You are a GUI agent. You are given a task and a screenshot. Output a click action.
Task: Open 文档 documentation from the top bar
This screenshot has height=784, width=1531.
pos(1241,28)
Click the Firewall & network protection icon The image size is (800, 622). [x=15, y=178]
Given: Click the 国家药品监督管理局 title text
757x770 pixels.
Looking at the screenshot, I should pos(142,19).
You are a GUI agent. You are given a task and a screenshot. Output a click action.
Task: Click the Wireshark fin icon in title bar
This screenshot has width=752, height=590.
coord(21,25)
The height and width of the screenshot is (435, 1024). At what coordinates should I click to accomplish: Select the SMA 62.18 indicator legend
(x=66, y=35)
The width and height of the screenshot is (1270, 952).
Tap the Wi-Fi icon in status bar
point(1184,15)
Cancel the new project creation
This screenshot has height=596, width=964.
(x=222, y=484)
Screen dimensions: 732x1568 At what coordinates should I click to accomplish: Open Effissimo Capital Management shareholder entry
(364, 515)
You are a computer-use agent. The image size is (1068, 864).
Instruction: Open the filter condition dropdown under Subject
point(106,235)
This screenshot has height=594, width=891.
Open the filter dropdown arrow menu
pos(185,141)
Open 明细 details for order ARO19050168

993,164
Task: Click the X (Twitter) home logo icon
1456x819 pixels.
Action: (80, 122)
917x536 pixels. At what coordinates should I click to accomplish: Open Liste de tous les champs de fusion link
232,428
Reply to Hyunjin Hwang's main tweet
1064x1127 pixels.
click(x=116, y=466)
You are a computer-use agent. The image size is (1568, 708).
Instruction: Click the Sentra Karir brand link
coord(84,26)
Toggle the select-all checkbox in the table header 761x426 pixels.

+++

◆ Assignment
Every line above that holds the string "image" counts once. State how many such lines there are, as a number alone.

◆ Problem solution
3